▶ _Exercise instructions_:
For the word "computer", count the lines of the listing that contain it and give only the count.

▶ _Excerpted records_:
|---|

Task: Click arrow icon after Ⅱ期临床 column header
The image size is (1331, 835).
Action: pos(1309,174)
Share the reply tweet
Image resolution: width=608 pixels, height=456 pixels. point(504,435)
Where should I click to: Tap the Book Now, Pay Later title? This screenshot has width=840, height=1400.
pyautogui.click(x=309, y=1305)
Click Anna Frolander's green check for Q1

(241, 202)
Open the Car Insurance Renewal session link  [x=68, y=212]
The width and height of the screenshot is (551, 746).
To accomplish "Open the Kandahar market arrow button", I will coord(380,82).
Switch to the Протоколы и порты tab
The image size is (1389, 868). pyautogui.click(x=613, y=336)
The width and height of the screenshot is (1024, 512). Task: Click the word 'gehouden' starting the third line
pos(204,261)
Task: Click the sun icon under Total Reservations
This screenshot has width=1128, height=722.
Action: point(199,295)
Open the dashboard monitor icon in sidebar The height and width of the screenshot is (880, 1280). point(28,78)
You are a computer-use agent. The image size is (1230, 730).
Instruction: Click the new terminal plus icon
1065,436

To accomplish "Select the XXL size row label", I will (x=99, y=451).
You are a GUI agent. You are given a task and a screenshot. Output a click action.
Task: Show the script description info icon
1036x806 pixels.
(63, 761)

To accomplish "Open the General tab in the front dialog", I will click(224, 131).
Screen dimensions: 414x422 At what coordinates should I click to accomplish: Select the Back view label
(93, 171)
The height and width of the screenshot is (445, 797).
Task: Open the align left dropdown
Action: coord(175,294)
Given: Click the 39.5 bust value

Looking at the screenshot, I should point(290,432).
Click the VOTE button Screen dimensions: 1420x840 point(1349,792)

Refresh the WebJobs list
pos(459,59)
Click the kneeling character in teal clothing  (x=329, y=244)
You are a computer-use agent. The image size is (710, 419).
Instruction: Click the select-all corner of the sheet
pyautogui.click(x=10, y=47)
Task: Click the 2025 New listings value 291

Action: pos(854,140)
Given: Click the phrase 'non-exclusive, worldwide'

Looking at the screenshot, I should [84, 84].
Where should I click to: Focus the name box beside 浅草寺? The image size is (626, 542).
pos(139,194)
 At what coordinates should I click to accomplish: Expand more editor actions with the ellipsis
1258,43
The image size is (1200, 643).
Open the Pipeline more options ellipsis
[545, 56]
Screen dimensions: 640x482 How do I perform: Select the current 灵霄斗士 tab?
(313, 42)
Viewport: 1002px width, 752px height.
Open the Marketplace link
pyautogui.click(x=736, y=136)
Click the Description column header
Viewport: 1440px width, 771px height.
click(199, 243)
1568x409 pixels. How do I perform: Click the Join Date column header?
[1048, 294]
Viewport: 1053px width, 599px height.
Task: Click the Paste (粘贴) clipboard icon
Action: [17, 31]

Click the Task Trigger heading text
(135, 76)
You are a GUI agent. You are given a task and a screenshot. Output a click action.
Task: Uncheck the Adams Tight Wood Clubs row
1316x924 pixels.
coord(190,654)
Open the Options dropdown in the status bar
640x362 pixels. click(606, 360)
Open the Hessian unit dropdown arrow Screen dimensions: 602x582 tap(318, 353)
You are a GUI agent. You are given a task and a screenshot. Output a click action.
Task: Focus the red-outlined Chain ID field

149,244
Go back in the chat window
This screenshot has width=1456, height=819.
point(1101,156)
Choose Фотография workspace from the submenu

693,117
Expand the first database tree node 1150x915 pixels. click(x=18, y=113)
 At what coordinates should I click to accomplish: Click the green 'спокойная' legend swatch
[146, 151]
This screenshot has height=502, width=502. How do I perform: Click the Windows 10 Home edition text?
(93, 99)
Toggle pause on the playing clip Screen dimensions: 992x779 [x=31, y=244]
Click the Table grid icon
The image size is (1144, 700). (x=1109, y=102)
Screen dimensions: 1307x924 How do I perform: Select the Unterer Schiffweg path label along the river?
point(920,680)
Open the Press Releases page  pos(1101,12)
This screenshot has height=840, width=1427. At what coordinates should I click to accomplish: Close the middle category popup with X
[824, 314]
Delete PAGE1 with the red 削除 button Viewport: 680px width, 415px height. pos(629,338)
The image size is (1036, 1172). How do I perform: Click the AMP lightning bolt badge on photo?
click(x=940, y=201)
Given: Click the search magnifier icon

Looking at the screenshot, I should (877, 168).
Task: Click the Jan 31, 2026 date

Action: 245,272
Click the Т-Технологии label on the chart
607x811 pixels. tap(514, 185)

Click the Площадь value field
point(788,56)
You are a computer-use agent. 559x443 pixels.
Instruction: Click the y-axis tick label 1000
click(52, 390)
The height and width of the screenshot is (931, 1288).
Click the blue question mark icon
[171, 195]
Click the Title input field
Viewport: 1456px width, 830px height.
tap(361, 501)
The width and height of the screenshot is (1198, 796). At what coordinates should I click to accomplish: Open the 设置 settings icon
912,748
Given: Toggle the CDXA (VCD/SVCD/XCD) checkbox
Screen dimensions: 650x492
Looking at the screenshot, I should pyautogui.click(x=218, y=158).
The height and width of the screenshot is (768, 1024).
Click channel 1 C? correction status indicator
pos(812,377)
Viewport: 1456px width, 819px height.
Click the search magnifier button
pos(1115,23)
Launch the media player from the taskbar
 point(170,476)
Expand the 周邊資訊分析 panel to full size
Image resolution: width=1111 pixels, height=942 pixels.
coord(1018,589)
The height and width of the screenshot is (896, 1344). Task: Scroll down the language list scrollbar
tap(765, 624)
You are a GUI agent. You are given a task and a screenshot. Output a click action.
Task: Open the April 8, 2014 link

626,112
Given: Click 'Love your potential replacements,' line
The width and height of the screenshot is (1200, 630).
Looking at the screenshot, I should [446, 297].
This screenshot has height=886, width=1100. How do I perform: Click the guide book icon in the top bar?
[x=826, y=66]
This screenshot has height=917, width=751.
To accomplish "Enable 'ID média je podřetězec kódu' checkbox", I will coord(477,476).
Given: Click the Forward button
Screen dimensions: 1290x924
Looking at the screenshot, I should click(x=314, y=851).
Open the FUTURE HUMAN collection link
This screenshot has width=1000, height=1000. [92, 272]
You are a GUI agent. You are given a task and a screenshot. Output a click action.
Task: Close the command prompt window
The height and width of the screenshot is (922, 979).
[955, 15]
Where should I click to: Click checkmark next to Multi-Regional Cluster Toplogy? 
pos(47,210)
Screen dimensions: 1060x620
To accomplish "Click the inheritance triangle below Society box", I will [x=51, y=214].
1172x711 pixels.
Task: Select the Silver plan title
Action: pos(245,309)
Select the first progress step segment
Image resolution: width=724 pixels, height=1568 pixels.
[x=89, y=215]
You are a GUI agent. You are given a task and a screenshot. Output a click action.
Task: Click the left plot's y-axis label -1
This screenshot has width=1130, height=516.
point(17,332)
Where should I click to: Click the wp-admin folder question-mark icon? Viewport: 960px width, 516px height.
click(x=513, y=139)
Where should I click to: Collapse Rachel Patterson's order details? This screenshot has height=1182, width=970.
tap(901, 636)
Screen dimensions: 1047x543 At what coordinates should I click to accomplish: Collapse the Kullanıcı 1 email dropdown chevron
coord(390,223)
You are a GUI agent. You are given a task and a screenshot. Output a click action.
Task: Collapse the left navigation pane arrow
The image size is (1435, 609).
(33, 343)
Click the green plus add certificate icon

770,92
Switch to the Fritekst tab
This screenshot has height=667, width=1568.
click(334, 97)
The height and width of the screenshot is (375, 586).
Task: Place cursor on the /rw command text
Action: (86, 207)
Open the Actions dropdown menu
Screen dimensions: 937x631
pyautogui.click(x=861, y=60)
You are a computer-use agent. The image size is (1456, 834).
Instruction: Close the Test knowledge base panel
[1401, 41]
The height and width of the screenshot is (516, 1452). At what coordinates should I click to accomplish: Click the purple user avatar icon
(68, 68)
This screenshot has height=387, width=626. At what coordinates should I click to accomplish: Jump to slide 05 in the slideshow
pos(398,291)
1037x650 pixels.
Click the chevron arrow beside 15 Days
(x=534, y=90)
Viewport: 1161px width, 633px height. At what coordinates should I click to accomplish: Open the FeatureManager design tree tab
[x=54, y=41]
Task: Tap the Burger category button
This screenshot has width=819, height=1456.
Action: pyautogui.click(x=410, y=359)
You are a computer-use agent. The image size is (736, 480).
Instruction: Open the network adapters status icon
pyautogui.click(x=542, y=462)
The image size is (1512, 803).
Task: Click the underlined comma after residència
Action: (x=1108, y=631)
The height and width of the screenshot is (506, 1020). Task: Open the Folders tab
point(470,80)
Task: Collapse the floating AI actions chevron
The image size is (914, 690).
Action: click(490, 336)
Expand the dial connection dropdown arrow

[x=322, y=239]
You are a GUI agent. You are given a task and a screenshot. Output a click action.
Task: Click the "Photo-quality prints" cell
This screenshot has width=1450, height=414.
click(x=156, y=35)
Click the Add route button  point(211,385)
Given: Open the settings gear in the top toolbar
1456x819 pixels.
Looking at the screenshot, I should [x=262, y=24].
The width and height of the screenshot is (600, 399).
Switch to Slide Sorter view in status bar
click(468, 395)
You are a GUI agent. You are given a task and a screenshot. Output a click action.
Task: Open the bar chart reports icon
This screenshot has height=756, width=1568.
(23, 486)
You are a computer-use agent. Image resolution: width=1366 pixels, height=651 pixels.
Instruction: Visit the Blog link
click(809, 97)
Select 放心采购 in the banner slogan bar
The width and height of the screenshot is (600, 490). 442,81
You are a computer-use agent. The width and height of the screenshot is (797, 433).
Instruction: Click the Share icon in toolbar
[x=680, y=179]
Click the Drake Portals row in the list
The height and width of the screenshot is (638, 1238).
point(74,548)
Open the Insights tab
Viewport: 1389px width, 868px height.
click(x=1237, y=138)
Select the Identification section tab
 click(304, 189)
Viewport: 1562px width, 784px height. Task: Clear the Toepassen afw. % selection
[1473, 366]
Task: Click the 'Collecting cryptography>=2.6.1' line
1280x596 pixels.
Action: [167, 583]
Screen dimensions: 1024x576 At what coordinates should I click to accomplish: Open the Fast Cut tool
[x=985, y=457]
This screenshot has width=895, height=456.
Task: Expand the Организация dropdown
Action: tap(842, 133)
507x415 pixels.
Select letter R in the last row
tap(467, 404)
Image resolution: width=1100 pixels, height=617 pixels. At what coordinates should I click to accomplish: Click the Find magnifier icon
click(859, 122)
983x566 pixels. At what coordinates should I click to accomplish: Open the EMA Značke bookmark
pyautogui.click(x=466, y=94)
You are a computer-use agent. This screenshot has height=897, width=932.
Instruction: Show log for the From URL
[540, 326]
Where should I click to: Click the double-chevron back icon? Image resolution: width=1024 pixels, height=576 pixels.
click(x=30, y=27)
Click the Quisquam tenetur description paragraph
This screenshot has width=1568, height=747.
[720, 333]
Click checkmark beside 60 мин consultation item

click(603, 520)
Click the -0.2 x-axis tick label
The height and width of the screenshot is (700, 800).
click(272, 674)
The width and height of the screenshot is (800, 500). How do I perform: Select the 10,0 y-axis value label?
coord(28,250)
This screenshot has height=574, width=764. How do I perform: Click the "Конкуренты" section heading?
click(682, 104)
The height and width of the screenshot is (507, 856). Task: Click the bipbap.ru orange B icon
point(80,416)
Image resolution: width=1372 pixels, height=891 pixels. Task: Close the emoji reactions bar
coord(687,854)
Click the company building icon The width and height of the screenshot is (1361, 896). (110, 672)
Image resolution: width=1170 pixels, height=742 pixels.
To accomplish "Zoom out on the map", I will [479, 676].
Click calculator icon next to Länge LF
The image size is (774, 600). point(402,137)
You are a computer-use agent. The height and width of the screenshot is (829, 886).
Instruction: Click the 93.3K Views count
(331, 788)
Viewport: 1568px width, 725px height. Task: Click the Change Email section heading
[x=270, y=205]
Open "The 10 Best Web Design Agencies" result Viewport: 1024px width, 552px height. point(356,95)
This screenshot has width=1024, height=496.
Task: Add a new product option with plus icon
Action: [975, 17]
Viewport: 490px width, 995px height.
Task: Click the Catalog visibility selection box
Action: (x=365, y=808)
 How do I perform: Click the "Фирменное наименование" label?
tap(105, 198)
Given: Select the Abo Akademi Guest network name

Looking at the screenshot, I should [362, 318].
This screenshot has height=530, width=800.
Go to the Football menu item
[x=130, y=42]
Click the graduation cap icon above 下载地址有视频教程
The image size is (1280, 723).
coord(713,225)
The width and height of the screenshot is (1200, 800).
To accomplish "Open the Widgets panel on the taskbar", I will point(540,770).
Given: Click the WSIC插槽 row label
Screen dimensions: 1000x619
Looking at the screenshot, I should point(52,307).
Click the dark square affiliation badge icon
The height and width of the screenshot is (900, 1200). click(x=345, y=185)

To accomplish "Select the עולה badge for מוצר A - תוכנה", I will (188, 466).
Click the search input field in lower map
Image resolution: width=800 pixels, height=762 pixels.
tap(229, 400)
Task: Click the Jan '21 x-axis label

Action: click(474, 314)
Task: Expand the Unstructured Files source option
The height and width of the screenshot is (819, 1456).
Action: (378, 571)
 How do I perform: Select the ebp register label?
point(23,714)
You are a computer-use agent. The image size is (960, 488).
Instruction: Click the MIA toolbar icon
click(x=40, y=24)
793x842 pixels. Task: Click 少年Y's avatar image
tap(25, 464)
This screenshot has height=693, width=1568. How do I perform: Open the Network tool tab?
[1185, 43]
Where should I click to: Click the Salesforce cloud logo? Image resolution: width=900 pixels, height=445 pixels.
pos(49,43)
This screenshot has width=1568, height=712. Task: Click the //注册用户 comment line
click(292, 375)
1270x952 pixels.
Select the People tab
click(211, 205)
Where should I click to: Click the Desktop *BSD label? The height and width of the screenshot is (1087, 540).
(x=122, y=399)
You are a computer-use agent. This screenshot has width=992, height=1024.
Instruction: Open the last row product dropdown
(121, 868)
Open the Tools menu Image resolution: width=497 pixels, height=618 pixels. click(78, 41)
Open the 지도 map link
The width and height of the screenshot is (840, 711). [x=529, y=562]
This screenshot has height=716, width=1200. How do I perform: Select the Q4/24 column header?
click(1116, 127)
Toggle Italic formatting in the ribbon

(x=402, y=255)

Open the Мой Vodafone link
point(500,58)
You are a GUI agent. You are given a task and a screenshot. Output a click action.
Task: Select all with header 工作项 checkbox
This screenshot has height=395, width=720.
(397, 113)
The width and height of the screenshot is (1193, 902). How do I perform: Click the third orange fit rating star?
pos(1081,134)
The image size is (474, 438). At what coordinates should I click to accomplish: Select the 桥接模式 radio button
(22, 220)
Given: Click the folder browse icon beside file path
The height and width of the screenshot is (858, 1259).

|---|

▶ _Written answer_:
11